Asking What Matters: Reward-Driven Clarification for Software Engineering Tasks
For developers using AI assistants, this work improves clarification efficiency by reducing unnecessary questions while maintaining task success, addressing a practical bottleneck in human-AI interaction for software engineering.
The paper studies how to generate effective clarifying questions for software engineering tasks by identifying which missing information most impacts task success and which questions users can realistically answer. The proposed CLARITI model matches GPT-5's resolution rate on underspecified issues while generating 41% fewer questions.

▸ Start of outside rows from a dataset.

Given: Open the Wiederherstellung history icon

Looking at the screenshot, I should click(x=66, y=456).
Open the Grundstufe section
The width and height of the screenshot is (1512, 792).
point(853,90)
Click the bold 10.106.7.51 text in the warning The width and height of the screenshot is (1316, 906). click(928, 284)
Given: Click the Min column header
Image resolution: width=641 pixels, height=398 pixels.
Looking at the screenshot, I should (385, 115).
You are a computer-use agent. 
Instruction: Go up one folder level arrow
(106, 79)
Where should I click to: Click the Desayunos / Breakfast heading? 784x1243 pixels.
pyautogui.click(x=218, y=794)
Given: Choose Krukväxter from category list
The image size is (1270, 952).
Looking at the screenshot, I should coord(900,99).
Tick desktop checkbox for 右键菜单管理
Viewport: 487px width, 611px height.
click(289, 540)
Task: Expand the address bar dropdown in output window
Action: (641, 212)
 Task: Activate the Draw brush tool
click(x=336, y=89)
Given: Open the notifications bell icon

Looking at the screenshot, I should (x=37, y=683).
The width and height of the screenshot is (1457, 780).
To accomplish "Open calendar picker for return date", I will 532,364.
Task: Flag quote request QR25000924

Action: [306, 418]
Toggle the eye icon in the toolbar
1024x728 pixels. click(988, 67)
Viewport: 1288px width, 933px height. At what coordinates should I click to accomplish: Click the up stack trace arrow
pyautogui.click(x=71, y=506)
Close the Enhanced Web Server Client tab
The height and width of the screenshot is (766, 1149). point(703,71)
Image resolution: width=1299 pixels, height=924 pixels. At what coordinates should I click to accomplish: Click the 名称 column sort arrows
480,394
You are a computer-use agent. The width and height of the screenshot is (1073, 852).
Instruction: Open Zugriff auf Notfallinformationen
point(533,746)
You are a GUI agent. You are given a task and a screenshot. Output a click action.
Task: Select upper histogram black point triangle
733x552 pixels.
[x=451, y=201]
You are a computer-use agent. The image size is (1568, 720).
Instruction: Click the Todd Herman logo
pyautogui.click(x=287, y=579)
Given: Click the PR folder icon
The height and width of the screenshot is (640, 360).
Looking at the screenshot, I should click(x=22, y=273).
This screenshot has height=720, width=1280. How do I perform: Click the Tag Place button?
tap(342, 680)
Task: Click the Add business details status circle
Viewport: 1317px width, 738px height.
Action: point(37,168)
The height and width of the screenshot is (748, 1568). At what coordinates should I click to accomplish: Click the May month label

Humans often specify tasks incompletely, so assistants must know when and how to ask clarifying questions. However, effective clarification remains challenging in software engineering tasks as not all missing information is equally valuable, and questions must target information users can realistically provide. We study clarification in real software engineering tasks by quantifying which types of information most affect task success and which questions elicit useful responses from simulated users. Using Shapley attribution and distributional comparisons, we identify two key properties of effective clarification: task relevance (which information predicts success) and user answerability (what users can realistically provide). We operationalize these properties as multi-stage reinforcement learning rewards to train CLARITI, an 8B-parameter clarification module, that matches GPT-5's resolution rate on underspecified issues while generating 41% fewer questions. Our results suggest that grounding reward design in empirical analysis of information impact and user answerability improves clarification efficiency.